The task: Pictures stay out of the copy. Transcribe exactly the lines from the line with "Click the 提交 submit button" through the final line of the records.

Collected data:
+++
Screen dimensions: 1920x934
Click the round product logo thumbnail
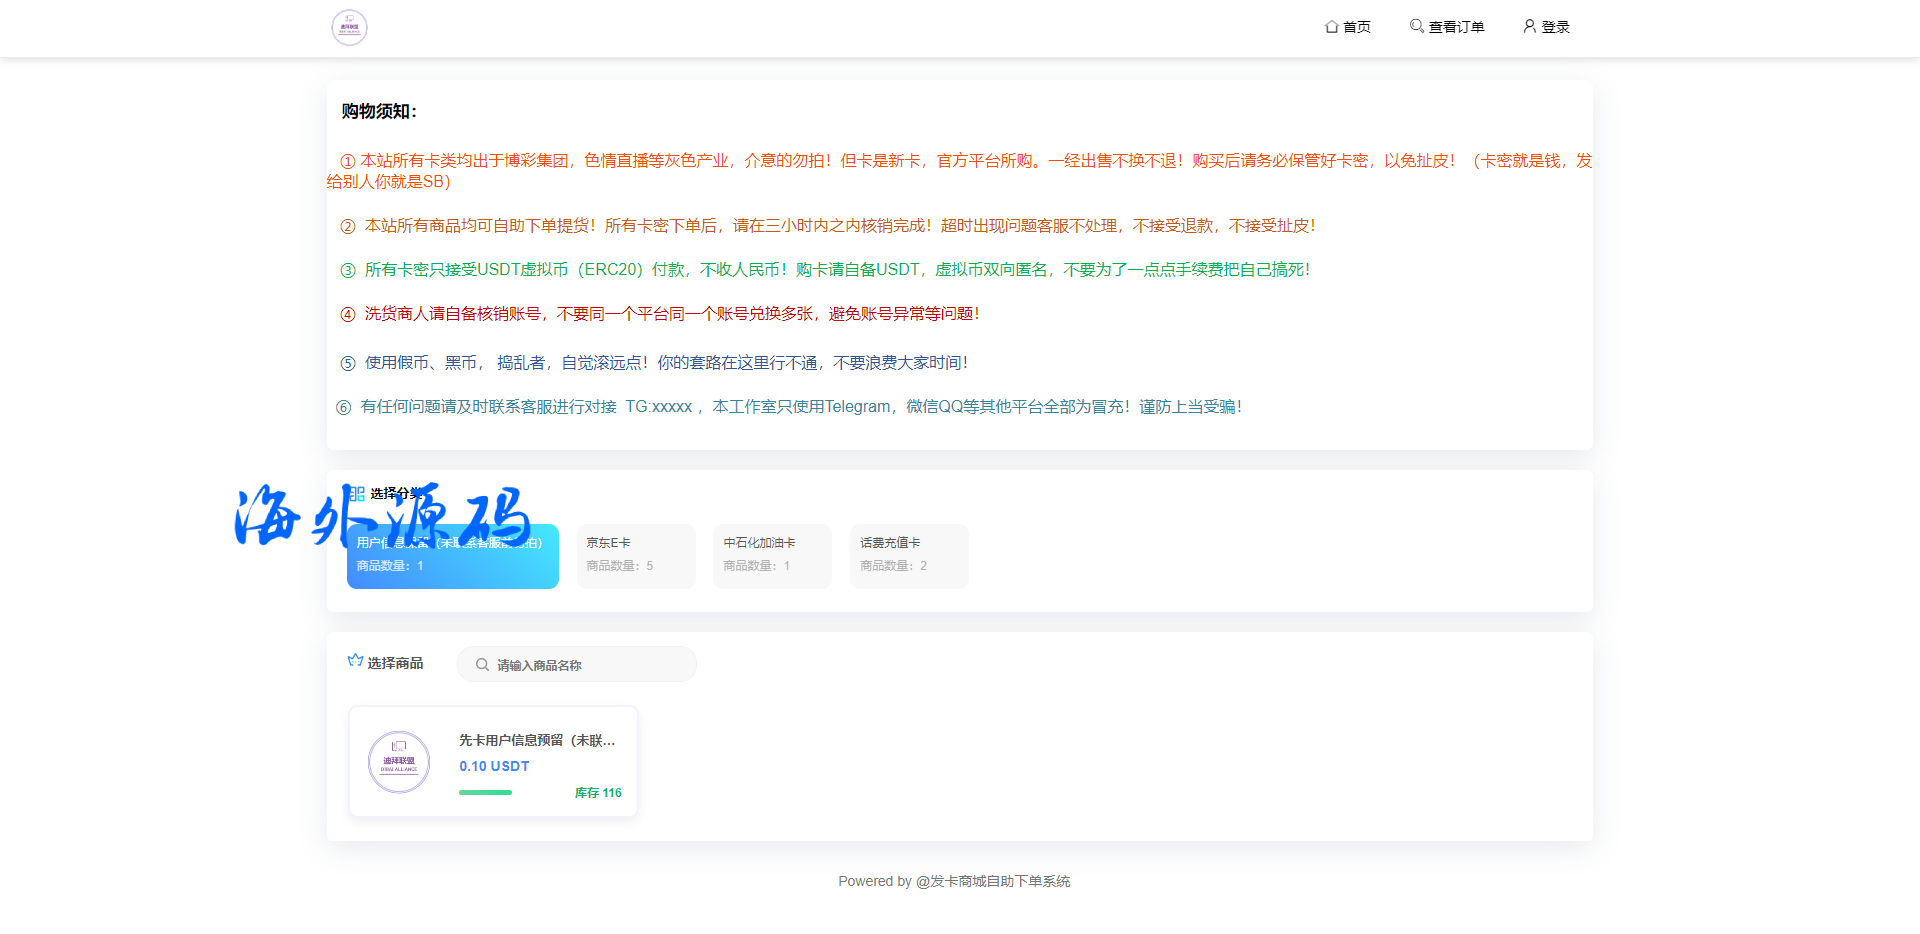click(x=399, y=762)

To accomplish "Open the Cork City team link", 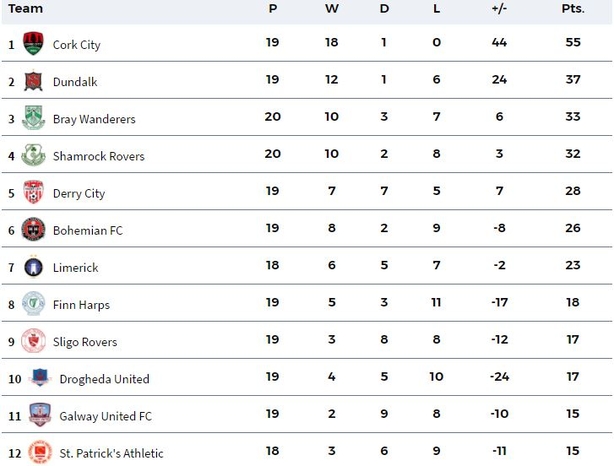I will (77, 45).
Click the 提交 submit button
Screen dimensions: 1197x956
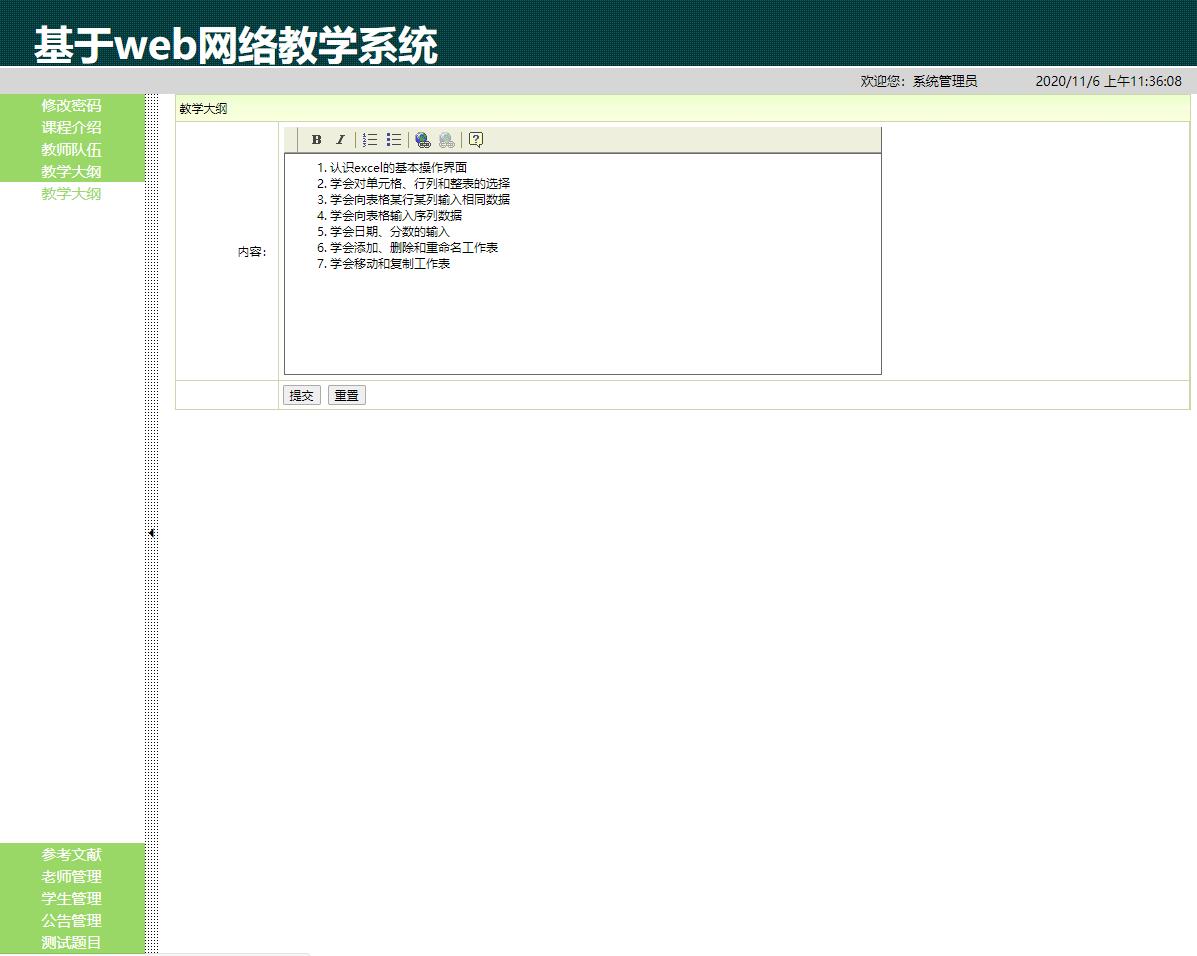click(302, 395)
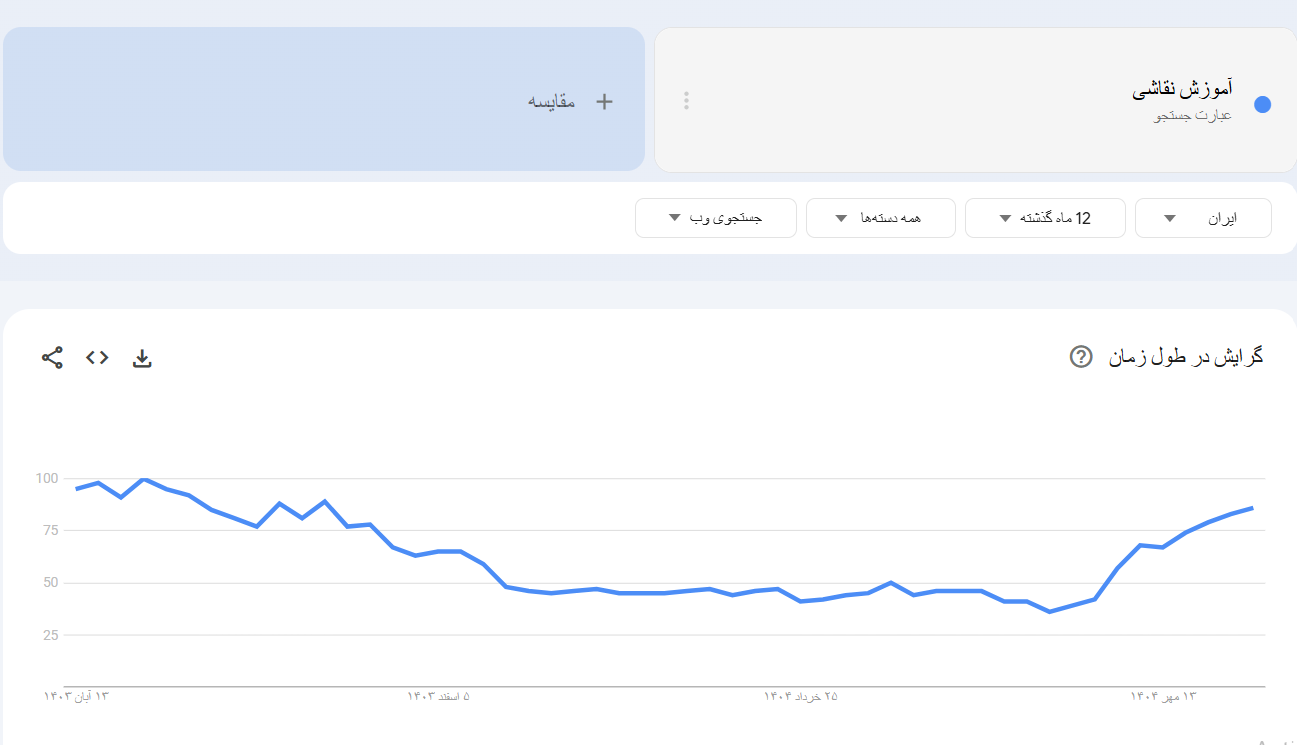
+++
Written answer:
Click the 提交 submit button
Screen dimensions: 1197x956
click(302, 395)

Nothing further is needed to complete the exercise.